Gekozen fragment —
2.4. Voor zover appellant het verzoek heeft gegrond op afspraken die, naar hij stelt, over de aanleg en de aanwezigheid op het perceel van het riool en over schadeloosstelling zijn gemaakt, wordt overwogen dat deze afspraken, wat daarvan overigens zij, in elk geval niet de uitoefening van enige publiekrechtelijke bevoegdheid betreffen. De rechtbank heeft zich dan ook terecht onbevoegd geacht om van een geschil over de afwijzing van het verzoek inzoverre kennis te nemen.
2.5. Voor zover de afwijzing betrekking heeft op gestelde schade, veroorzaakt door de wijze waarop burgemeester en wethouders op de op 22 juli 1996 ingediende aanvraag om vrijstelling en bouwvergunning hebben beslist, wordt overwogen dat het desbetreffende besluit na de uitspraak van de Afdeling van 4 juni 1999 geacht moet worden, zowel wat betreft zijn inhoud als zijn wijze van totstandkoming, rechtmatig te zijn en dat hieruit derhalve voor burgemeester en wethouders in beginsel geen verplichting tot vergoeding van schade voortvloeit.

Korte opgave 1 — Schrijf een deel van het fragment over de afwijzing van het verzoek letterlijk over: begin bij de woorden "2.5. Voor zover" en stop na "van schade voortvloeit.".
Korte opgave 2 — Zet de regels uit de lijst om in een Markdown-tabel met de kolommen Nr en Regel. Begin bij de regel met "The height and", stop na de regel met "(x=388, y=26)", en laat lege regels en de afbeeldingen weg.
Het fragment en de lijst hebben niets met elkaar te maken.

Invoerregels —

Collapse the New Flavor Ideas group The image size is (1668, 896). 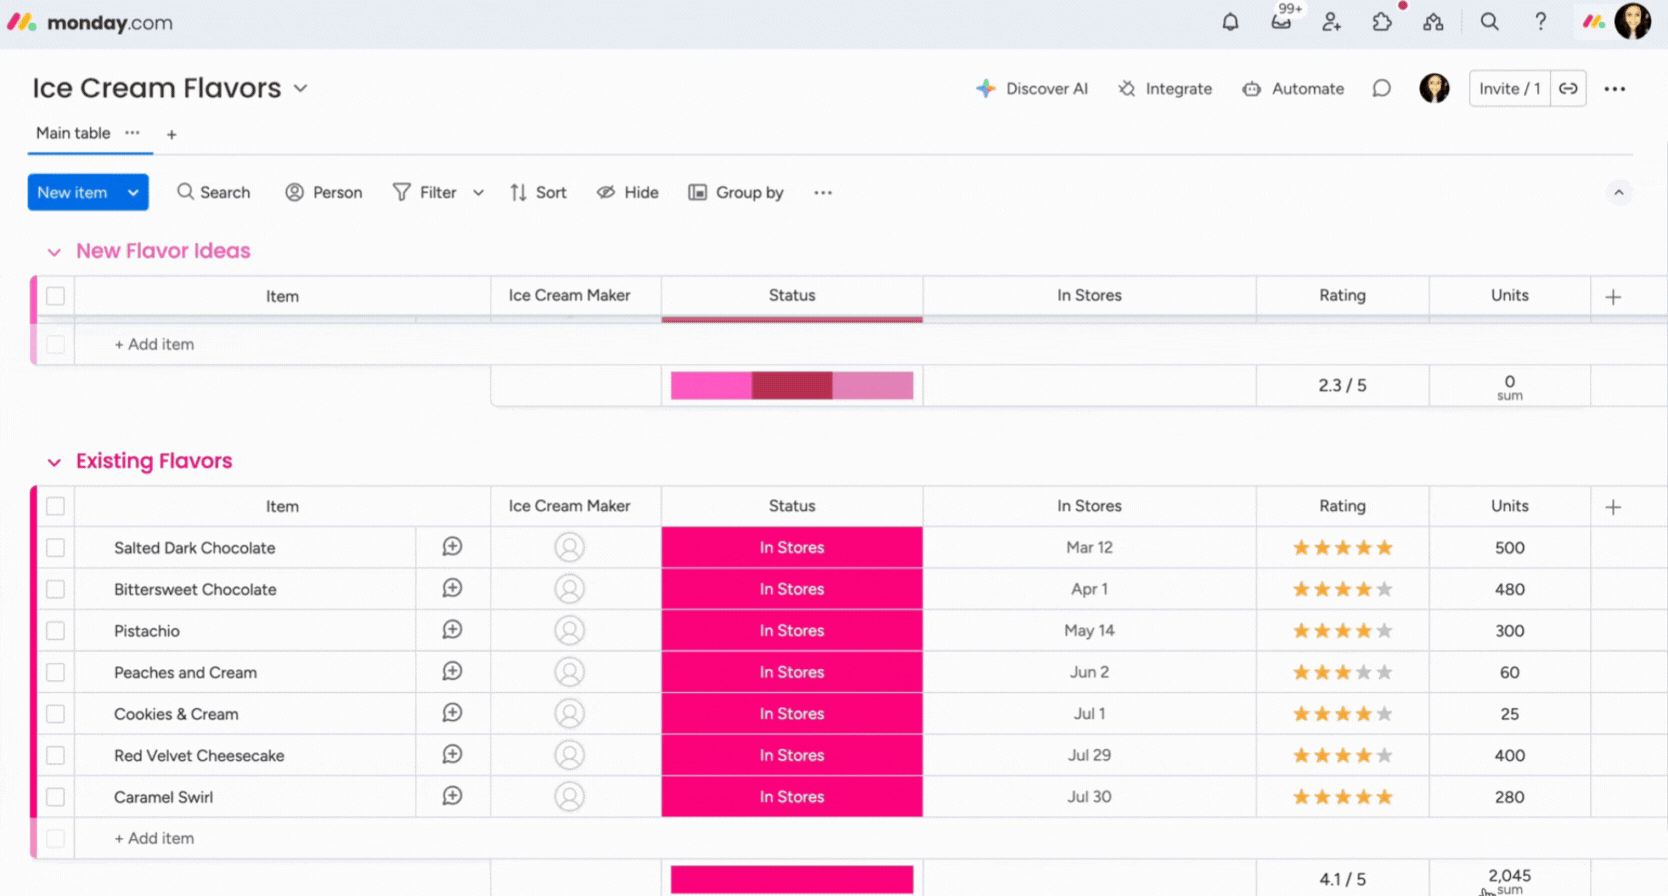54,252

---

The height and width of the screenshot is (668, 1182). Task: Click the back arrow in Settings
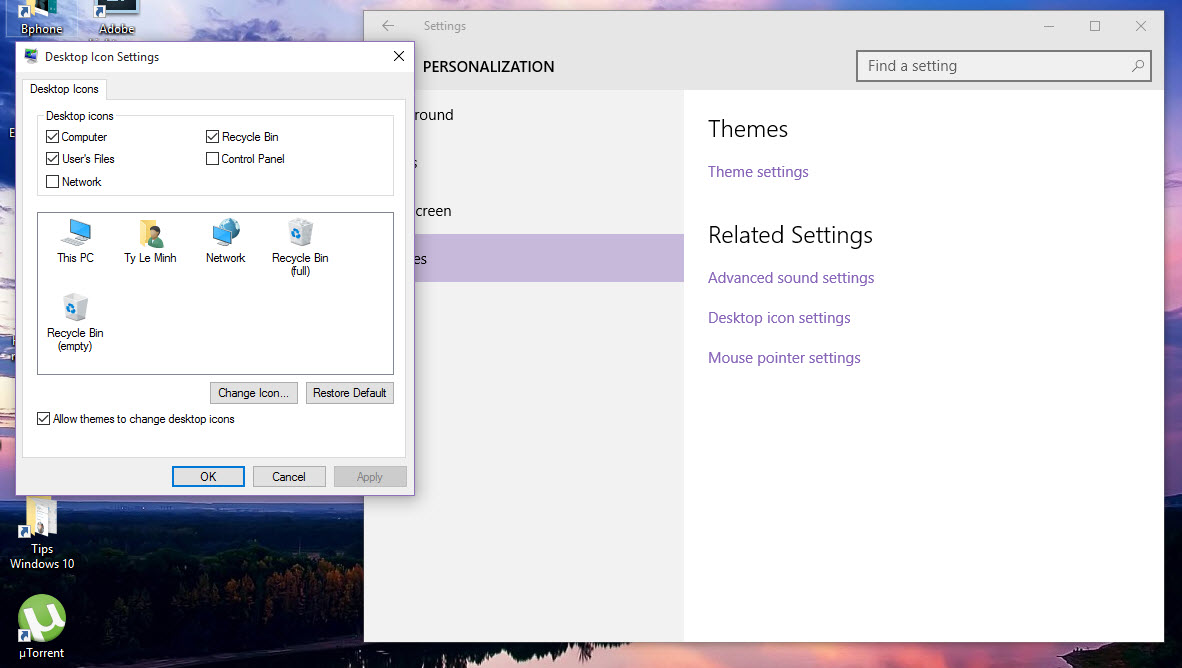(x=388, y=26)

...

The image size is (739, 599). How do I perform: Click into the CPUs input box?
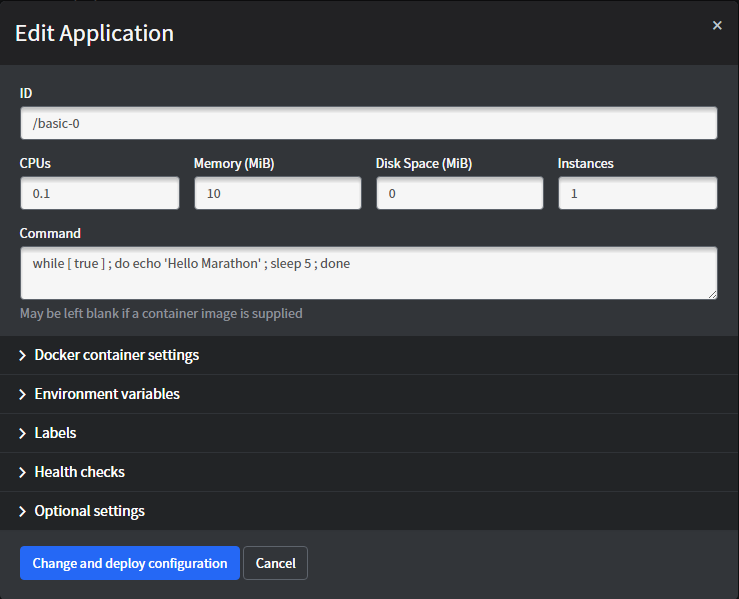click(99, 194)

Verwacht antwoord 1 —
2.5. Voor zover de afwijzing betrekking heeft op gestelde schade, veroorzaakt door de wijze waarop burgemeester en wethouders op de op 22 juli 1996 ingediende aanvraag om vrijstelling en bouwvergunning hebben beslist, wordt overwogen dat het desbetreffende besluit na de uitspraak van de Afdeling van 4 juni 1999 geacht moet worden, zowel wat betreft zijn inhoud als zijn wijze van totstandkoming, rechtmatig te zijn en dat hieruit derhalve voor burgemeester en wethouders in beginsel geen verplichting tot vergoeding van schade voortvloeit.

Verwacht antwoord 2 —
| Nr | Regel |
|---|---|
| 1 | The height and width of the screenshot is (668, 1182). Task: Click the back arrow in Settings |
| 2 | (x=388, y=26) |